Abstract
Background: The JAK2 V617F mutation is present in almost all patients with polycythemia vera (PV) and to a large proportion in patients with essential thrombocythemia and idiopathic myelofibrosis. Mice transplanted with JAK2 V617F infected bone marrow develop a myeloproliferative disorder (MPD) resembling PV with secondary myelofibrosis. We have shown that mice with JAK2 V617F induced MPD have significantly higher plasma TNF-alpha levels compared to controls (1). We therefore hypothesized that TNF-alpha may be involved in the pathogenesis of murine JAK2 V617F-induced MPD.
Methods: In a side by side experiment 5-FU stimulated murine bone marrow cells from TNF-alpha knock out mice (B6;129S6-Tnftm1Gkl/J, referred to as TNF-alpha null) and wild type F1-hybrid control mice (B6;129S6F1/J, referred to as TNF-alpha WT) were infected with MIGR1-IRES-GFP retroviral vector carrying murine wild type JAK2 (JAK2-WT) or JAK2-V617F or empty vector control (MIGR1). Cells were transplanted into lethally irradiated TNF-alpha null or WT recipients. The mice were monitored by observation and blood counts. At day 90 mice were euthanized for detailed pathologic analysis.

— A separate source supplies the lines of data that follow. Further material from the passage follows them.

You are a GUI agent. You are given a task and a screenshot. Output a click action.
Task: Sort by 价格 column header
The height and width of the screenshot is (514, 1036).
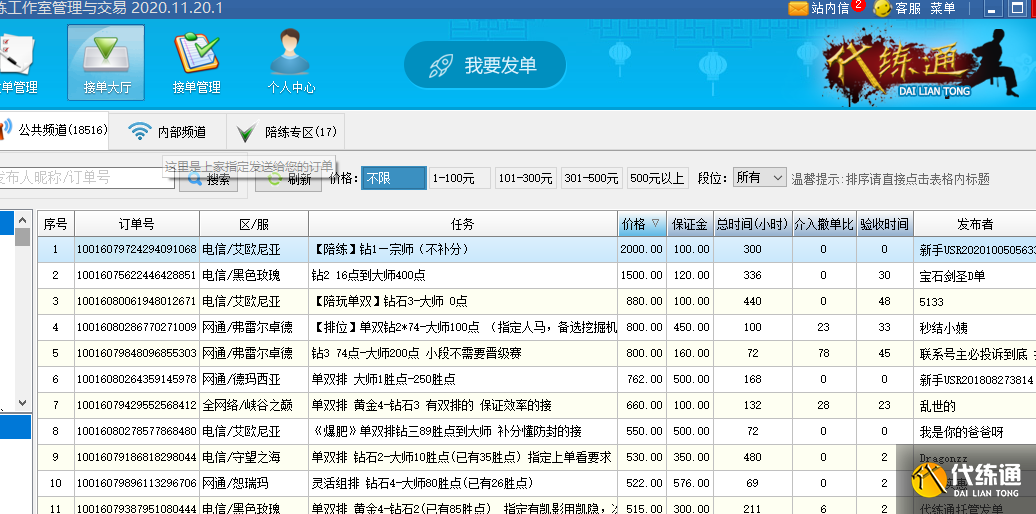[x=641, y=224]
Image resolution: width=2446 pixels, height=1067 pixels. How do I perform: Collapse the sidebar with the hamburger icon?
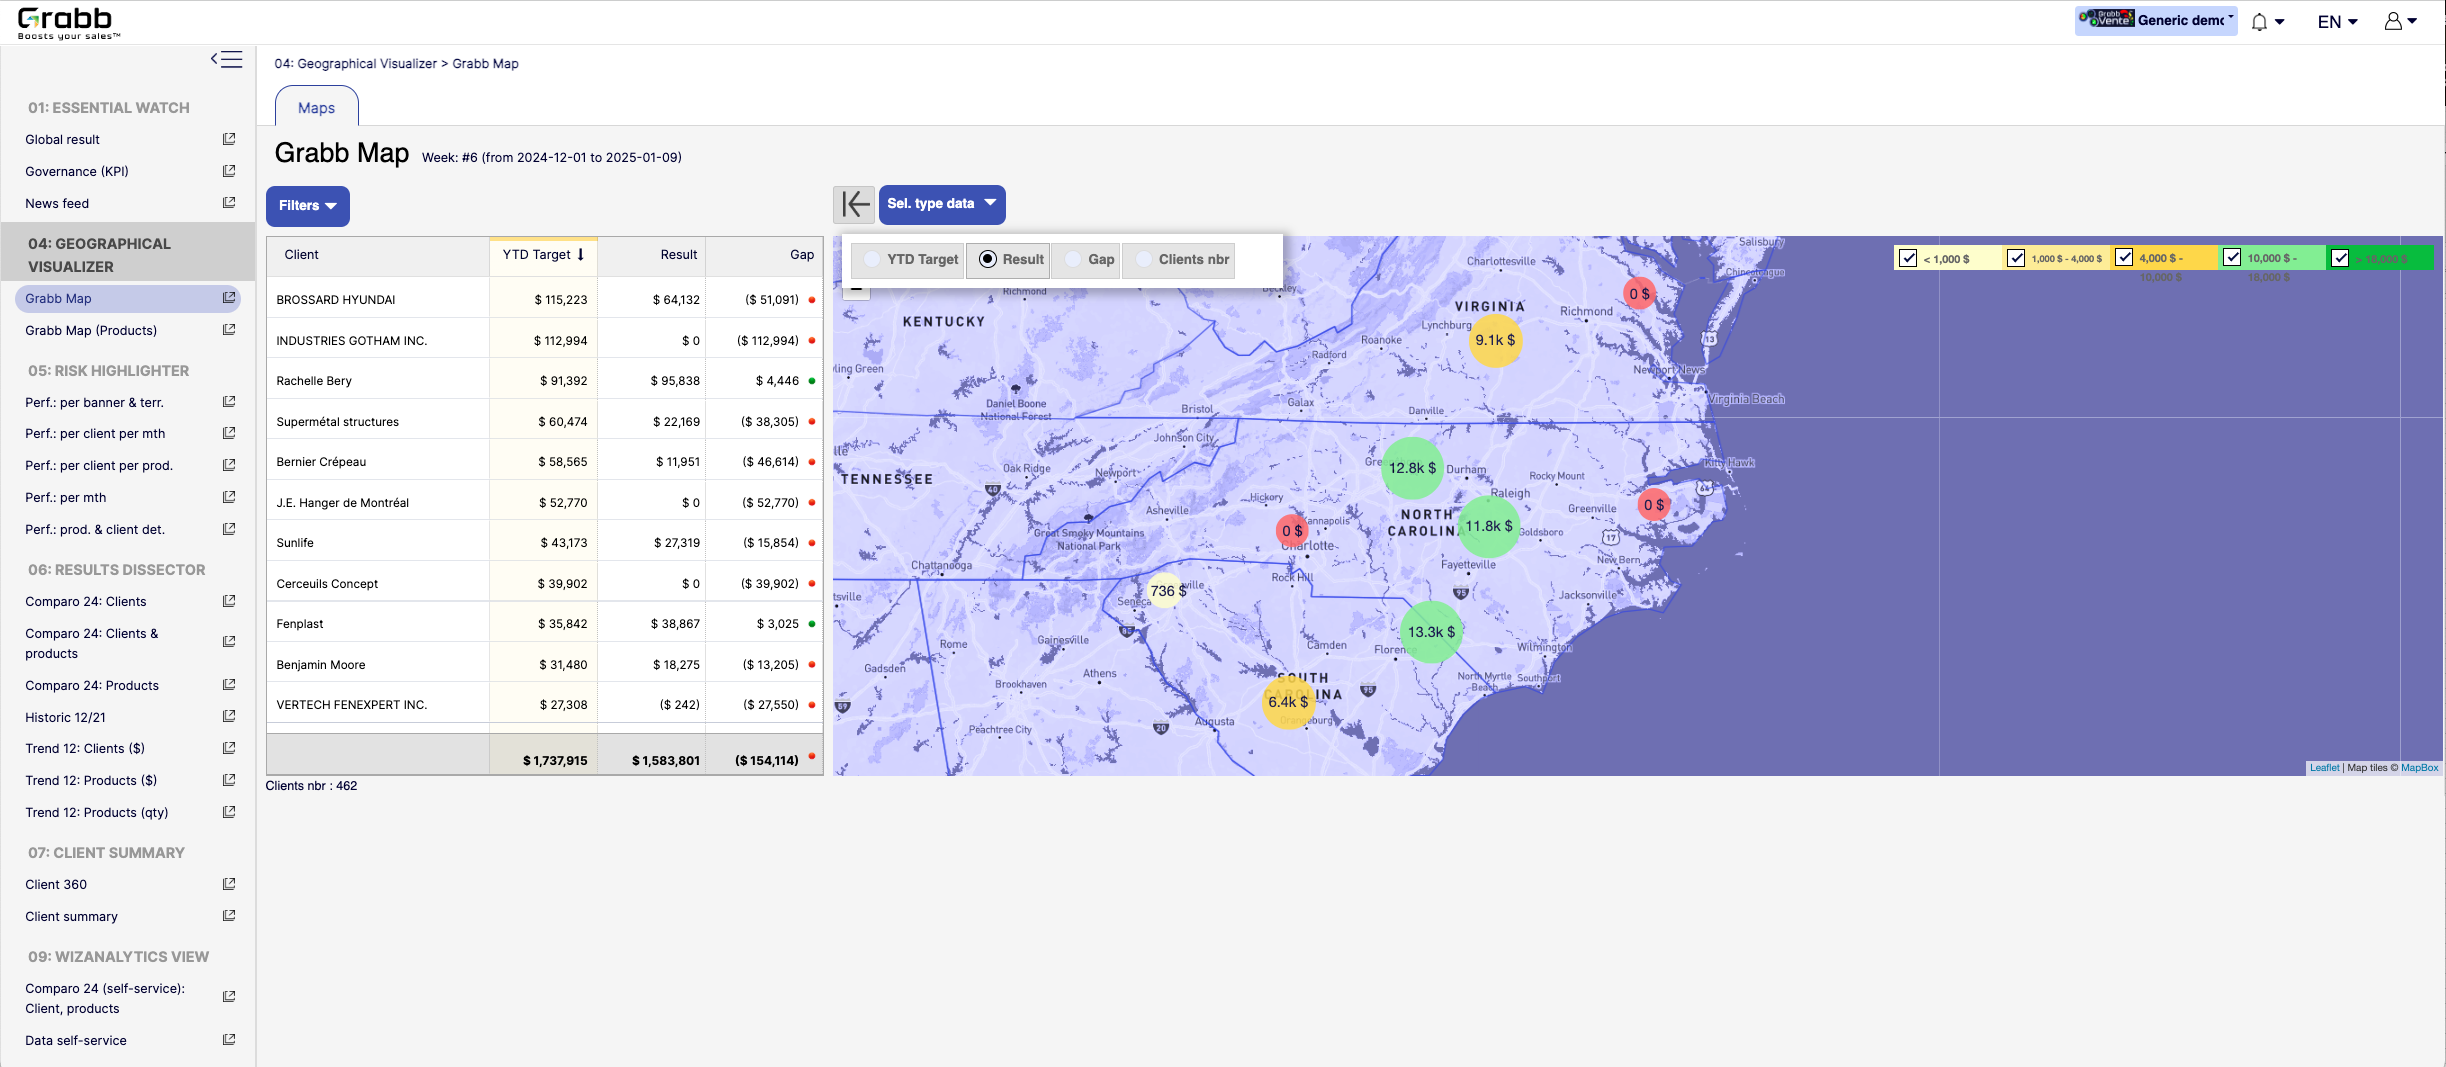pyautogui.click(x=227, y=60)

Results: TNF-alpha WT mice transplanted with TNF-alpha WT cells infected with JAK2-V617F (but not JAK2 WT or MIGR1) developed a PV-like MPD characterized by plethora and elevated hematocrit (HCT) levels (Figure 1). Autopsy and histology revealed splenomegaly with extramedullary hematopoiesis, while the bone marrow showed trilineage hyperplasia and severe reticulin fibrosis. In contrast TNF-alpha null or WT mice transplanted with JAK2-V617F infected TNF-alpha null marrow retained normal blood counts and their spleen weights were similar to controls (Figure 1). Spleen histology showed only mild to moderate infiltration with myeloid cells, with preservation of splenic architecture. Bone marrow cellularity was only slightly increased, and reticulin fibrosis was absent except in one mouse with focally moderate fibrosis. As expected, recipients of JAK2 WT or MIGR1 infected marrow showed no signs of MPD.
Conclusion: TNF-alpha is required for induction of murine JAK2-V617F-positive MPD, at least in the B6;129S6 background. The underlying mechanism is under study. One possibility is that suppression of residual normal hematopoiesis by JAK2-V617F-induced TNF-alpha is required for complete penetrance of the MPD phenotype. This would be in analogy to human PV, where erythroblasts from JAK2 V617F-positive PV patients show increased resistance to CD95-induced apoptosis compared to normal erythroblasts, which may give them a proliferative advantage over normal cells (2).
Author notes
Disclosure: No relevant conflicts of interest to declare.